I think you belittle the point of security networks and systems… look, flat out, it’s 2010, we’ve been TRYING to secure our networks for how long now? How many companies are still getting hacked? Just a year ago I did a SCADA pentest for a company and found multiple external paths to that network, so yeah, they don’t get it, it’s as simple as that.

I don’t necessarily agree that cyberwar is a useless way of talking about these problems. It’s only FUD if it’s definitely FUD, and I don’t think the concept of cyberwar is as far fetched as you’d like to make it (although I also hate the word cyber). Going forward, let’s consider it as the concept of “total war”, ie, meeting the enemy on any front that gains you advantage, as in, why would China attack us with planes when they’d clearly lose?

Raising awareness isn’t useless if it’s focused on achieving a resolution to a problem.

So look, I’m not arguing that networks don’t need to be secured. What I am saying is that “cyberwar” is a useless way of talking about these problems. Imagine if a reporter wrote a story about our national military readiness, but didn’t mention any of the service branches, any weapon systems, any potential adversaries, or the relative feasibility of any of the threat scenarios under discussion (but oh, are they discussed — they’re terrifying!). Instead, he only talks about “offense” and “defense”, and how some people warn that we don’t have enough of them.

And I have to say, your “sheep and wolves” line sounds like the type of thing a 14 year-old script kiddie would say after reading Neuromancer & Nietzsche. This vision of a sinister undernetwork where awesome cyberwizards do awesome cyberbattle — so awesome that shit starts blowing up in the real world (awesomely)! — is a juvenile romanticization of danger that’s simultaneously silly, dangerous and seemingly pervasive enough to drive much of the thinking about electronic threats to our society.

It’s idiotic. Enough cyber. Let’s talk about specific systems. You want to secure SCADA systems? Fine, let’s talk about securing SCADA. Flailing our arms and screaming and having a grand cyber-freakout — as that NPR piece, and virtually all “cyberwarfare” discussions seem intent on doing — is useless.

And he’s right that Clarke is a total douche, but Clarke was on the NSA. He’s the one who told George Bush a few months before 9/11 that Bin Laden was determined to attack the US, but gave no information you could do anything with. He got a lot of airtime during the 9/11 commission hearings and wrote a book or two on it.

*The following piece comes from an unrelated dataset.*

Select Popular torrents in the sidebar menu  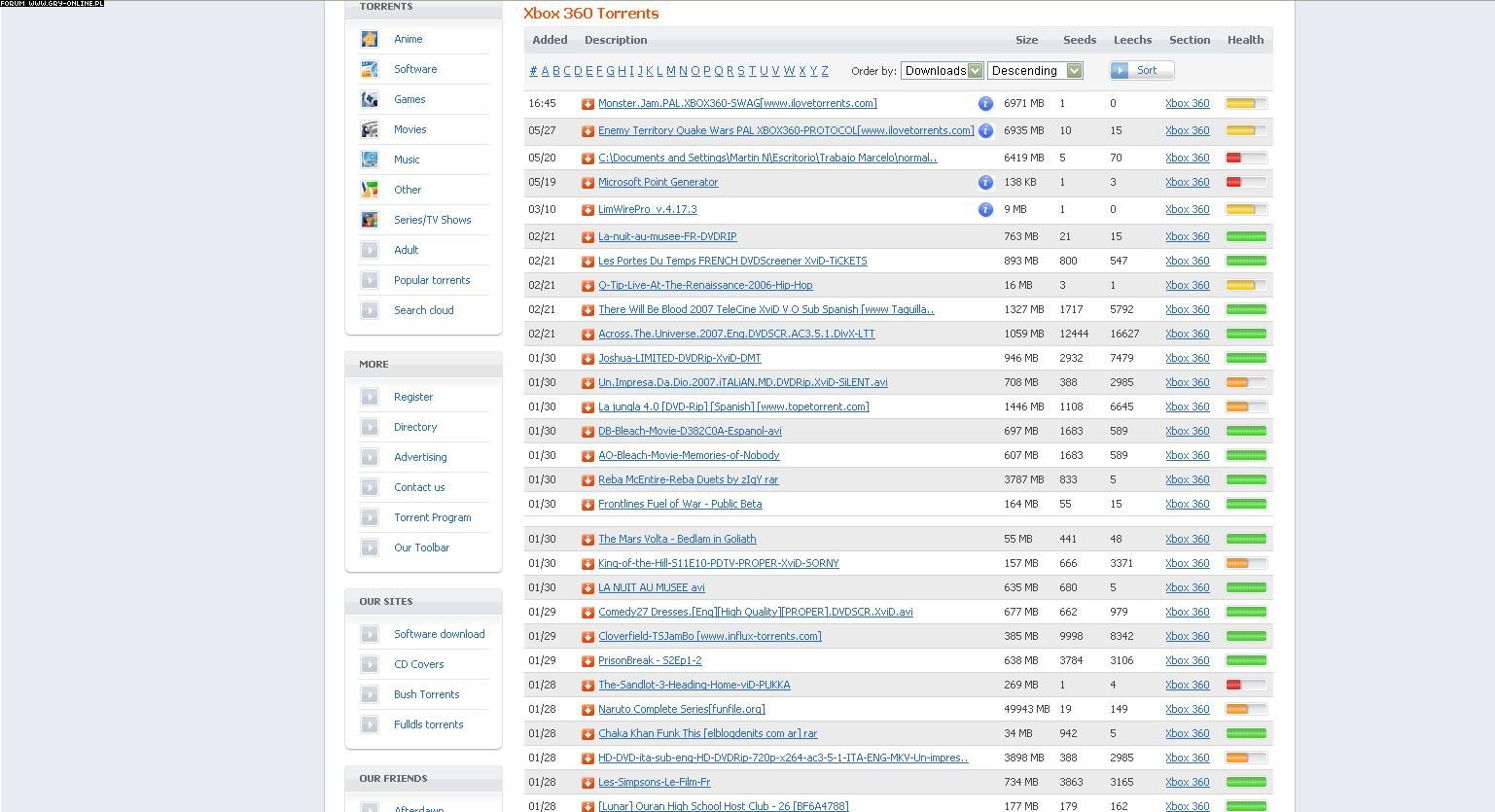[431, 280]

Anyways, do some research on SCADA attacks, specifically look into Idaho National Labs work, as well as the work of IOActive (see their black hat talk). Some time ago, Brazil had their SCADA networks taken down by hackers (http://hardware.slashdot.org/story/09/11/11/1426256/How-Vulnerable-Is-emOurem-Power-Grid?from=rss) begging the question about ours, but in reality, there was a thirteen hour brownout on the eastern seaboard some years ago, supposedly caused by SCADA hackers (although I have no link at this time).

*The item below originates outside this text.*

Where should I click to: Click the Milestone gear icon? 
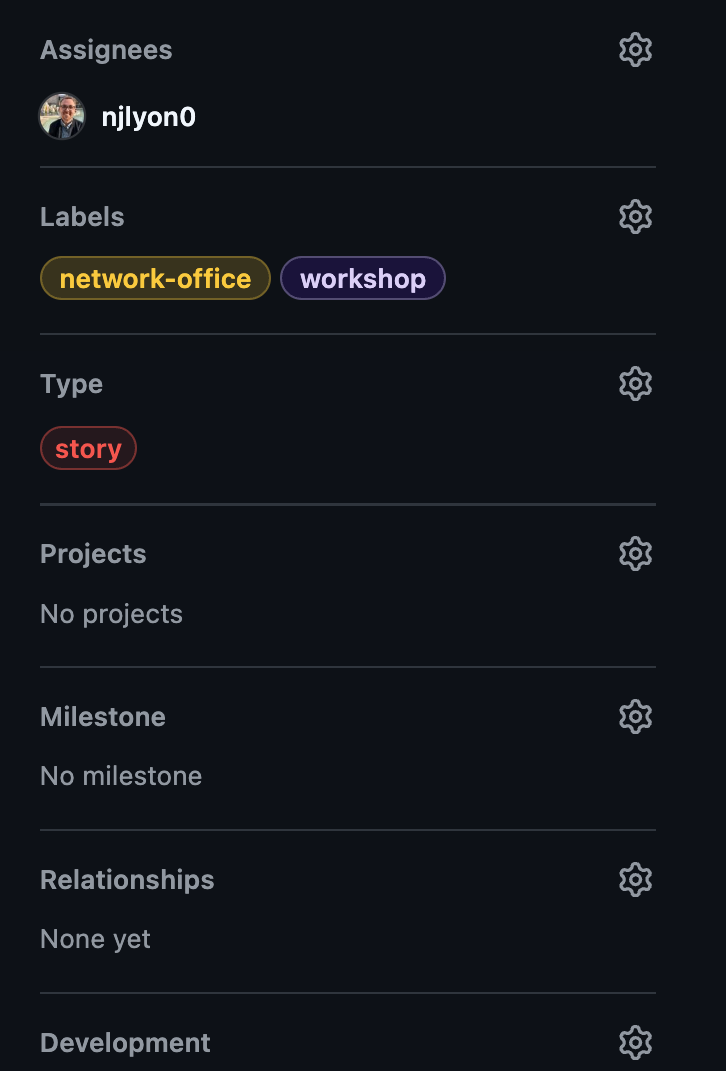(635, 716)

Look, I get it, I hate the FUD, too. Obviously NPR is not the source to go to for security research and news and this Clarke guy who thinks the NSA has good offensive skills sounds like an absolute douche (they probably run Nessus and call it a day), but end of the day, doesn’t mean you can blow off the risk.

Or do, I don’t care, the Internet is sheep and wolves… you’re one, or you’re the other, no gray area.